STATED EXERCISE 1:
Answer these questions using the film review.
(a) Which actor plays Allan Quartermain?
(b) Who wrote the screenplay?
(c) What is the film based on?

Wednesday, 16 July 2003 — 9:42am | Comics, Film, Full reviews

Director Stephen Norrington must be truly extraordinary: somehow he has managed to make The Pagemaster look like a tour de force of literary studies.

A more appropriate title for Norrington’s The League of Extraordinary Gentlemen would be Cliff Notes: The Movie, though that hardly does justice to the film’s absurd superhuman ability to take characters out of eighteenth-century literature remembered for the complexity of their tales, and water them down to one-note, one-joke self-parodying caricatures that are more like Pokémon than people. We see Allan Quartermain as the poster-headlining retired adventurer, played by Sean Connery in his best what-kind-of-lines-are-these look. The Invisible Man (Tony Curran) is invisible. Dorian Gray (Stuart Townsend) is somehow immortal by way of the peculiarity with his portrait. Dr. Jekyll (Jason Flemyng) is the brute strength of the team when in his egregiously outfitted Mr. Hyde form. A certain Special Agent Tom Sawyer (Shane West) inexplicably shows up from America and delivers “witty” wisecracks about the British. When you begin to describe characters by a single trait or ability as if they were merely weapons, you know there’s a problem.

Conceptually, the idea of uniting iconic literary characters and making use of their special powers – the novelty behind the comic book on which this film is based – is something with great cinematic potential. It would ideally play out like a Bill and Ted’s Excellent Adventure of fiction rather than history, only serious and bullet-ridden. The problem is that James Dale Robinson’s flaccid screenplay acknowledges that the heroes of the piece are pre-established, and uses this as an excuse for forgoing any degree of coherent exposition.

But it was never intended to be anything more than a thrilling adventure movie, right? At least we could expect it to deliver on its promises to be high-octane visceral escapism? Nope. The League wants to be campy fun at every turn, but ends up as merely campy. The fight sequences are for the most part choppily edited; one early conflict switches characters and fights every second, moving from close-up to close-up, lacking any degree of continuity. The way these battles were staged, they must have looked really good live on set; however, they are muffled by poor editorial choices rather than amplified, as they should be.

DATA LISTING:
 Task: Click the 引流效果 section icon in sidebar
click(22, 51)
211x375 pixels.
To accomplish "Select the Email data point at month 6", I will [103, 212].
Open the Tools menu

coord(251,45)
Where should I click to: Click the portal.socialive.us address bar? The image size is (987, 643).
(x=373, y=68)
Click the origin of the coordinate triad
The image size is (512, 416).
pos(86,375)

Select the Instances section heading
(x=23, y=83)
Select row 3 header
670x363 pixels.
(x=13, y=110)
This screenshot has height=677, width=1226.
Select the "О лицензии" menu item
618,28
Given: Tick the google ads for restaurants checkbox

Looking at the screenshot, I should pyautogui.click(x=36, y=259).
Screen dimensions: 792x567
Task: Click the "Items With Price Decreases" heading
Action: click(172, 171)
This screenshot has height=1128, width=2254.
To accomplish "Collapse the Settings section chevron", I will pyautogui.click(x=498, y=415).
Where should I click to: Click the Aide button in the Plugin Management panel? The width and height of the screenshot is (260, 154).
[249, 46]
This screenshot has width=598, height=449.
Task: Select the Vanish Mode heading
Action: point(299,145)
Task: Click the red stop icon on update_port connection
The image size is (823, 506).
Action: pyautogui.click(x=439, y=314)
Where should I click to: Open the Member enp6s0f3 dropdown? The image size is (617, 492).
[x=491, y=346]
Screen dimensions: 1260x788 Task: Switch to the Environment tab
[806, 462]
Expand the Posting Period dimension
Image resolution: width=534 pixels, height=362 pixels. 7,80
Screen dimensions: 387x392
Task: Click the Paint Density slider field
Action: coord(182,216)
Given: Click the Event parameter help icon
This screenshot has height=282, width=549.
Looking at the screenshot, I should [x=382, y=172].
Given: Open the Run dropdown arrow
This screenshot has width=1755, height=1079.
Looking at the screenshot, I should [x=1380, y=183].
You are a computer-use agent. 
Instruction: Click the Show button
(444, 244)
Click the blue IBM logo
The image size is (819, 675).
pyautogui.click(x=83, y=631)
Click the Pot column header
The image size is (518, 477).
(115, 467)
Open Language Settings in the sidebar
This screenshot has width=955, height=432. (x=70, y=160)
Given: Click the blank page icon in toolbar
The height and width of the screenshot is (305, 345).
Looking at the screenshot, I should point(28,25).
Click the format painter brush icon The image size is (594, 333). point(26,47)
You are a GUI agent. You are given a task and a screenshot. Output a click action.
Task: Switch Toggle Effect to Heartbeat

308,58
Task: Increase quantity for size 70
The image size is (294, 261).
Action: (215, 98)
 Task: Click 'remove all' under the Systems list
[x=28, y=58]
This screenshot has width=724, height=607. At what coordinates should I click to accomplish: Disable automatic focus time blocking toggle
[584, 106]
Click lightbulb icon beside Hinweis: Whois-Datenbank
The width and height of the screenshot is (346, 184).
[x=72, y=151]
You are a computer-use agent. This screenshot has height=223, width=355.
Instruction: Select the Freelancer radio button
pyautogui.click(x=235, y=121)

STATED EXERCISE 2: From the records, copy the lines verbatim. Begin at the line that contains "This screenshot has height=677, width=1226." and stop after the line that contains "[x=491, y=346]".

CORRECT RESPONSE 1:
(a) Sean Connery
(b) James Dale Robinson
(c) A comic book

CORRECT RESPONSE 2:
This screenshot has height=677, width=1226.
Select the "О лицензии" menu item
618,28
Given: Tick the google ads for restaurants checkbox

Looking at the screenshot, I should pyautogui.click(x=36, y=259).
Screen dimensions: 792x567
Task: Click the "Items With Price Decreases" heading
Action: click(172, 171)
This screenshot has height=1128, width=2254.
To accomplish "Collapse the Settings section chevron", I will pyautogui.click(x=498, y=415).
Where should I click to: Click the Aide button in the Plugin Management panel? The width and height of the screenshot is (260, 154).
[249, 46]
This screenshot has width=598, height=449.
Task: Select the Vanish Mode heading
Action: point(299,145)
Task: Click the red stop icon on update_port connection
The image size is (823, 506).
Action: pyautogui.click(x=439, y=314)
Where should I click to: Open the Member enp6s0f3 dropdown? The image size is (617, 492).
[x=491, y=346]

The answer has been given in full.